Problem statement
Your job with the data below is to output exactly the lines from the one holding "Given: Follow the K80 GPU link" down to the one holding "Image resolution: width=1389", both included, and no others.

Source material
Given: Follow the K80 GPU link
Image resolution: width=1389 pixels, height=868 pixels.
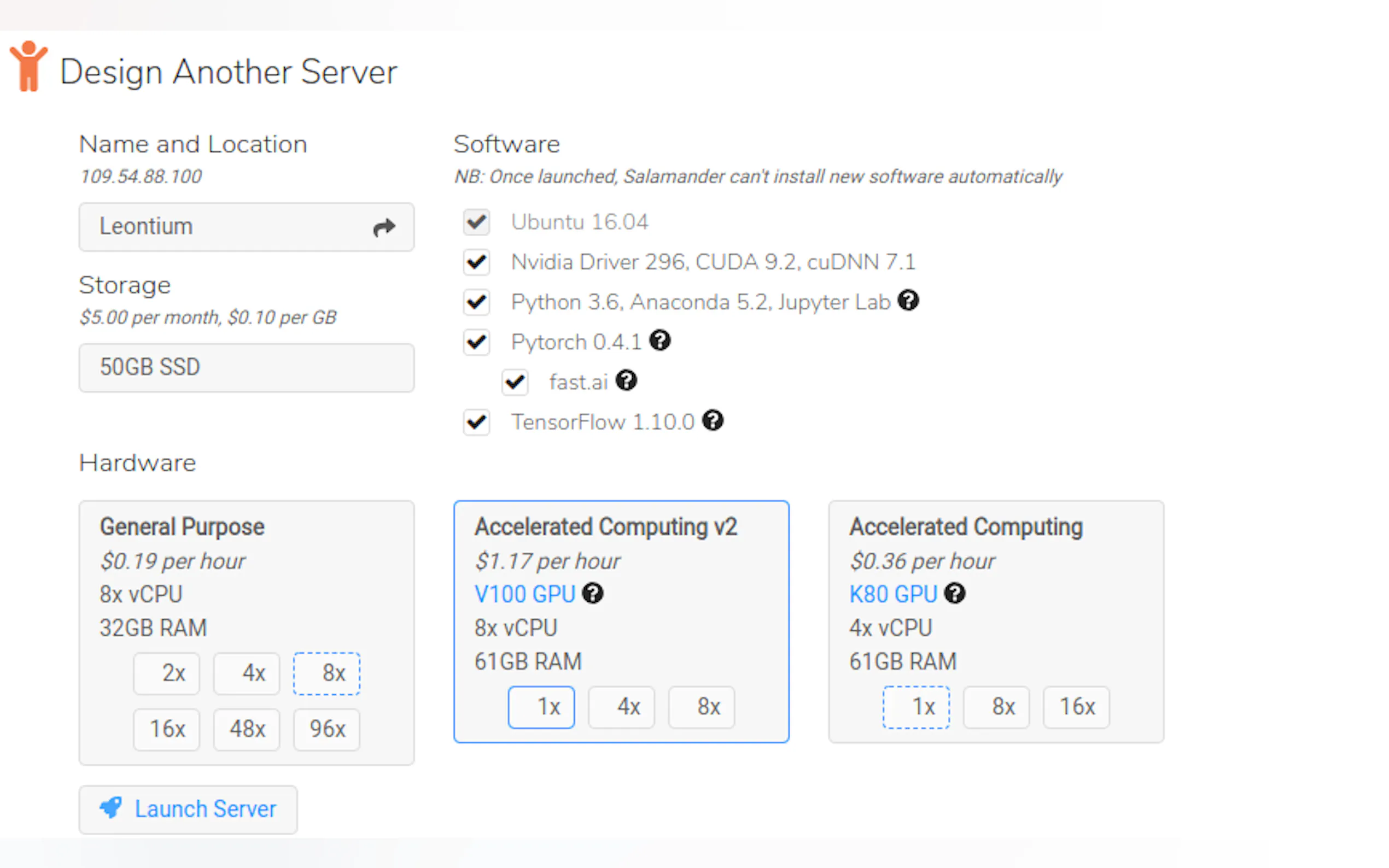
==
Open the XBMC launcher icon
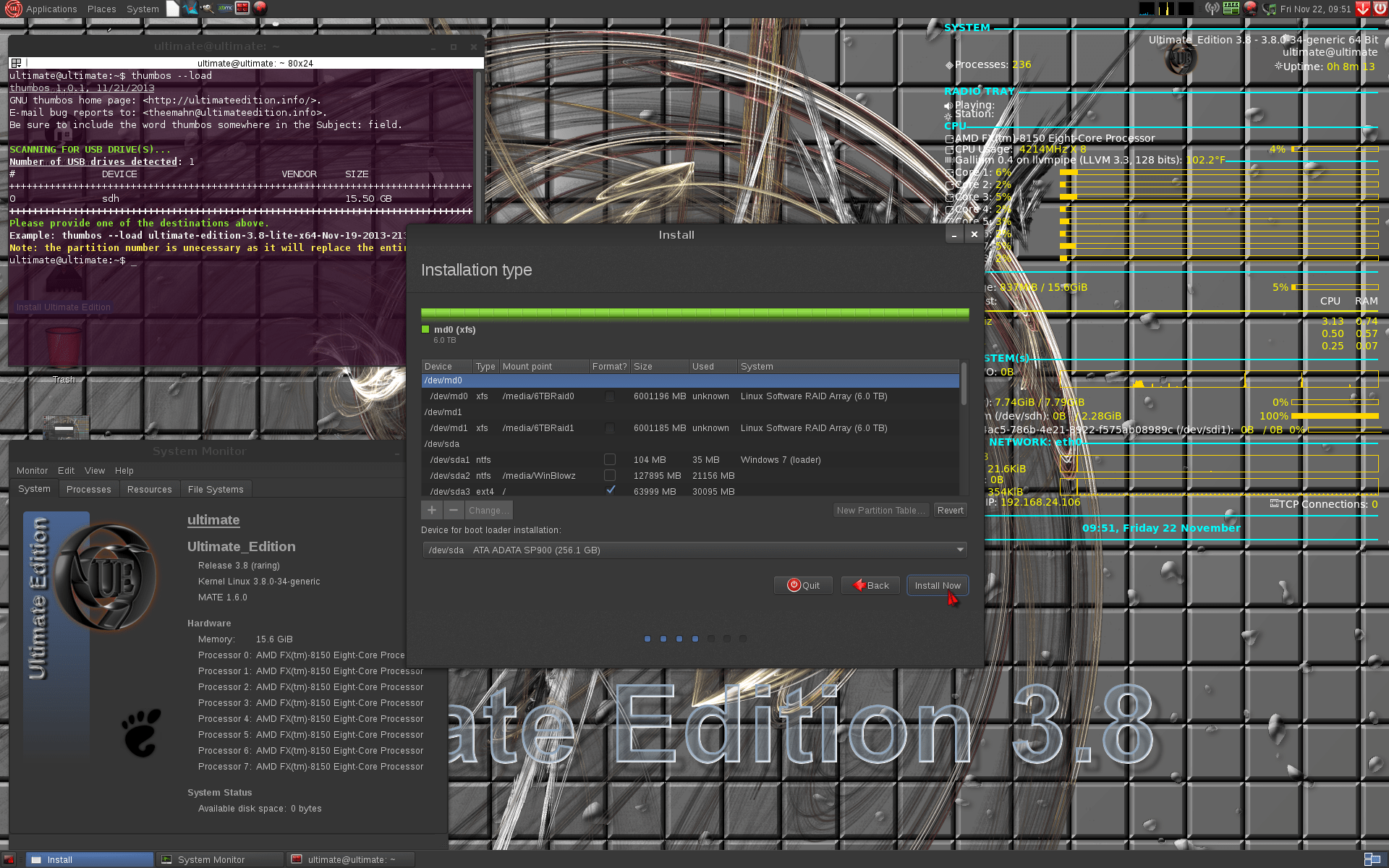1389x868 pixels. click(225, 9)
---
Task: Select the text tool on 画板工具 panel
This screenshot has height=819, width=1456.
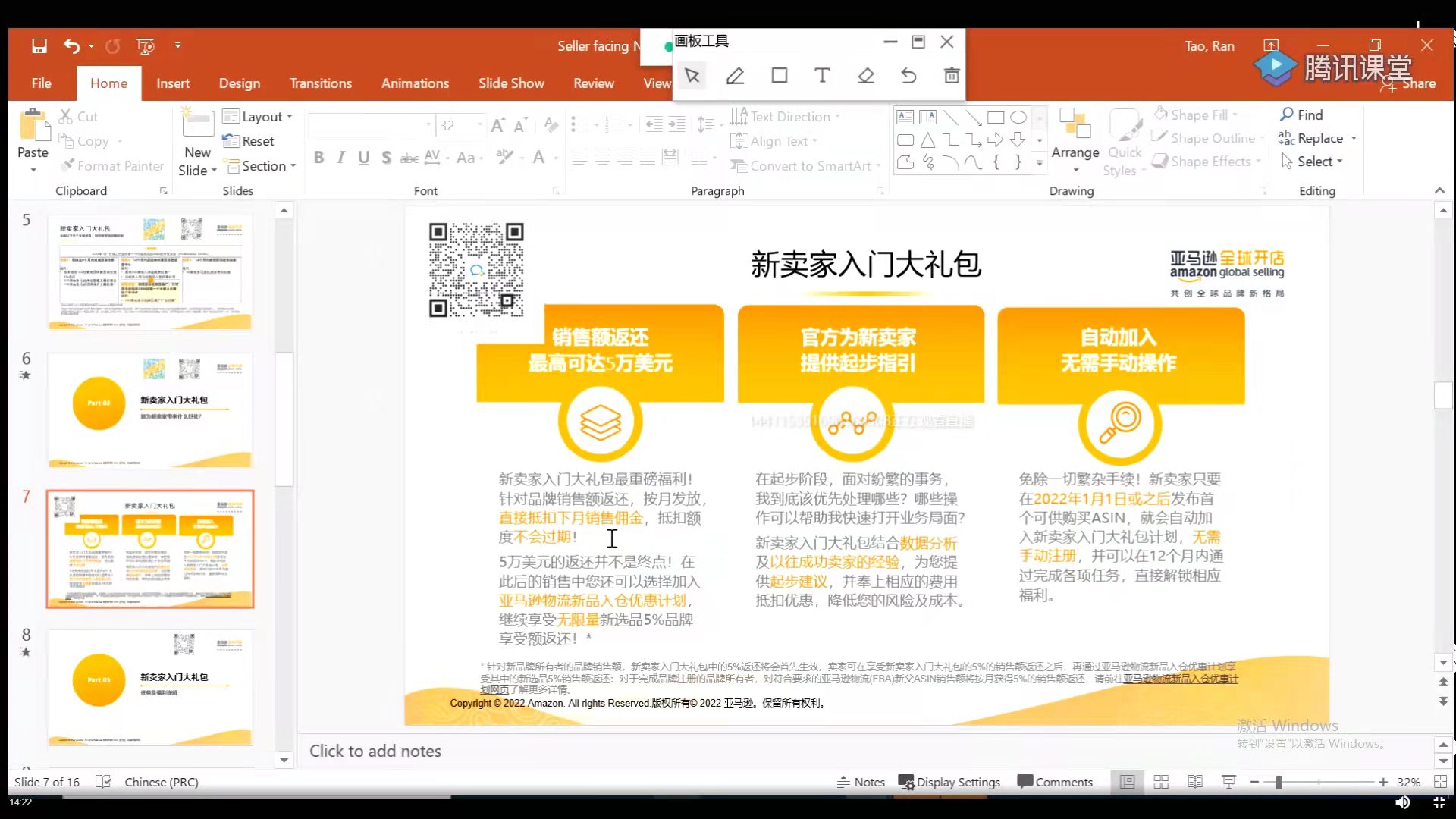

Answer section
Given: Follow the K80 GPU link
Image resolution: width=1389 pixels, height=868 pixels.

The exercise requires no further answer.